Marduk Serpent Sermon

Marduk Serpent Sermon Recensione
I Marduk stanno vivendo una seconda giovinezza artistica. Inutile negarlo. Certamente la svolta nel loro sound, avvenuta con gli ultimi dischi, risulta indigesta a molti, ed è altrettanto sicuro che album come “Rom 5:12” (2007) e “Wormwood” (2009) non segneranno la storia del black metal come fecero “Those Of The Unlight” (1993) e “Opus Nocturne” (1994). Il nuovo stile della band svedese è in realtà piuttosto derivativo; in particolare poggia sulle atmosfere sulfuree, malsane e intricate del cosiddetto religious black metal, sotto – sottogenere portato alla celebrità da Deathspell Omega e simili. Tuttavia la differenziazione dei tempi e la maggior complessità dei brani hanno saputo favorire la riuscita di “Serpent Sermon“, così come la favorirono per i suoi diretti predecessori. Dopo le secche creative di lavori malriusciti quali “La Grande Danse Macabre” (2001) e “World Funeral” (2003), è comunque interessante avvertire nuovi stimoli creativi da parte di Morgan Håkansson (unico superstite della line – up originaria) e compagni.

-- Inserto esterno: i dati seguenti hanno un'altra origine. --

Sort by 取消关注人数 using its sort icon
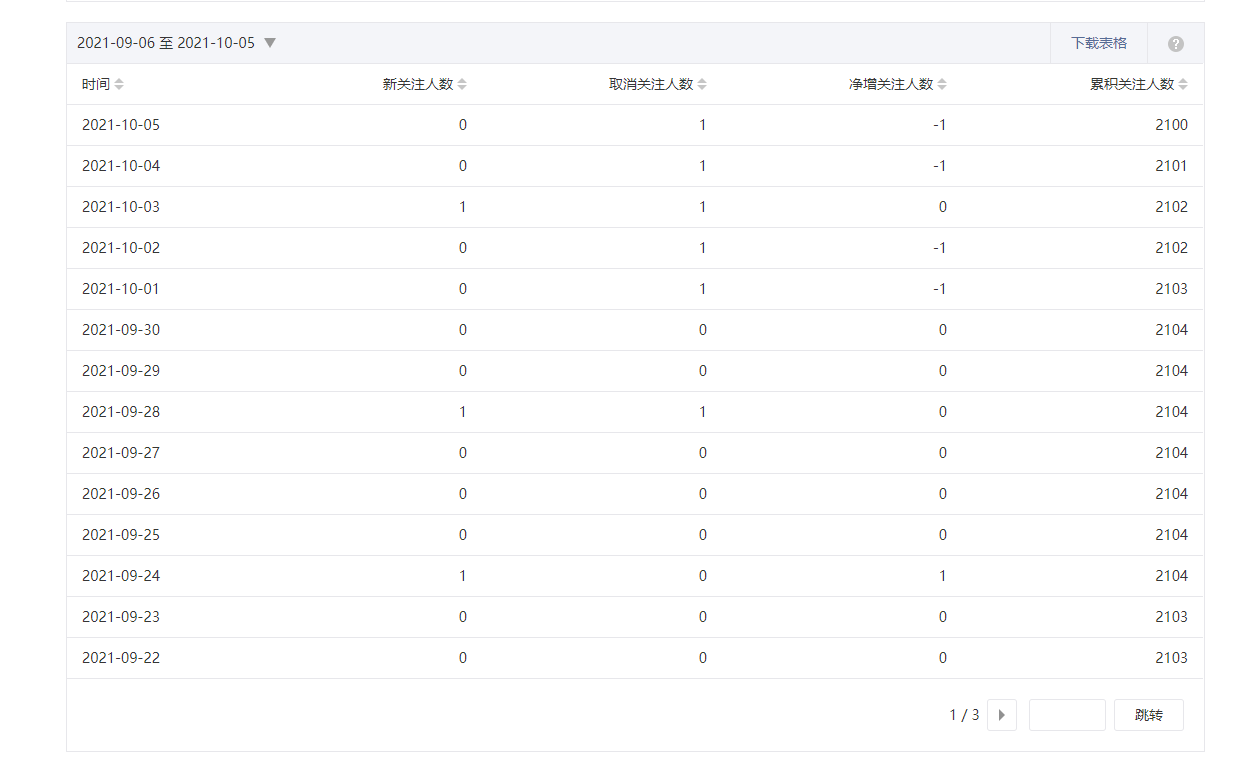This screenshot has width=1237, height=783. click(x=702, y=85)
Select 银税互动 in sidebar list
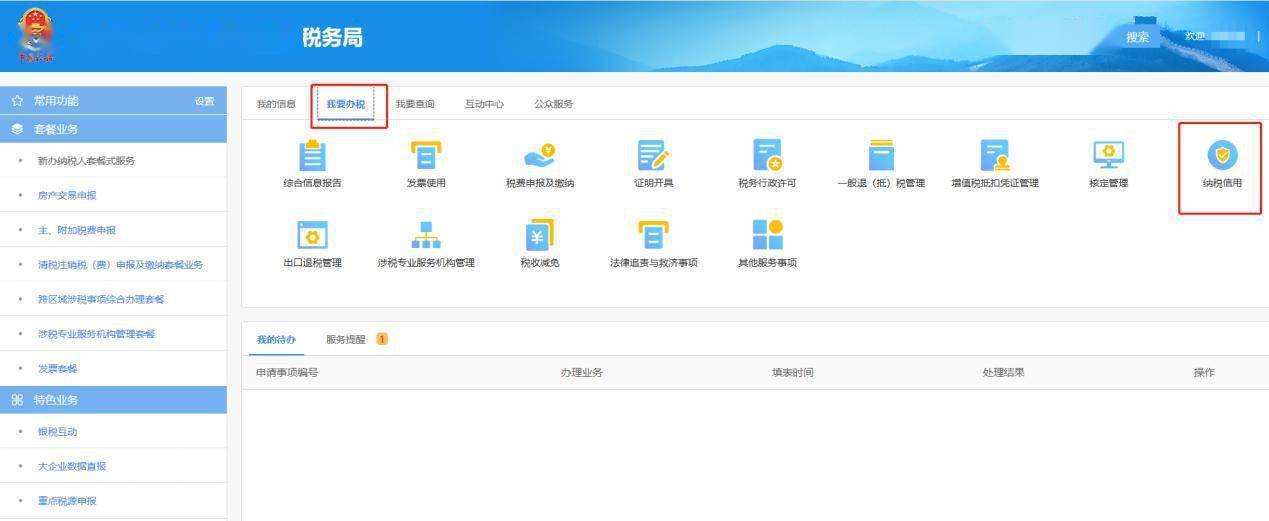Screen dimensions: 1269x521 coord(57,432)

“Serpent Sermon” non è probabilmente all’altezza di “Wormwood”, anche se ci va dannatamente vicino. E dimostra che nel 2012 è ancora possibile suonare del metallo nero di un certo interesse. Qui vecchio e nuovo corso del quartetto vanno a braccetto in dieci tracce che offrono poche cadute di tono e, alle volte, superano persino le aspettative che si potrebbero nutrire verso un complesso giunto al suo dodicesimo full length. C’è un po’ tutto quello che un appassionato del genere potrebbe desiderare: tempi serrati alternati a rallentamenti asfissianti, blast beat e riff violentissimi sparati fra capo e collo, vocals ora laceranti ora contorte e digrignanti. Si passa dal riffing al 100% swedish black metal della title – track e di “Messianic Pestilence” allo slow tempo di “Temple Of Decay“, sino ai cambi di prospettiva contenuti in “Souls For Belial“, in cui grande protagonista è ancora una volta il latrato ferino e disturbante di Mortuus, in quella che probabilmente è la canzone più vicina allo stile dei Funeral Mist, non a caso band guidata dallo stesso cantante. Brano, in ogni caso, fra i migliori del cd, che potrebbe persino diventare un classico dei Marduk.
Una produzione ad hoc, molto pulita ma non eccessivamente levigata, dà un ulteriore aiuto alla riuscita finale di “Serpent Sermon”, che dividerà ancora una volta il pubblico, ma che verrà sicuramente apprezzato da chi è più addentro all’evoluzione intrapresa negli ultimi anni dal black metal più feroce.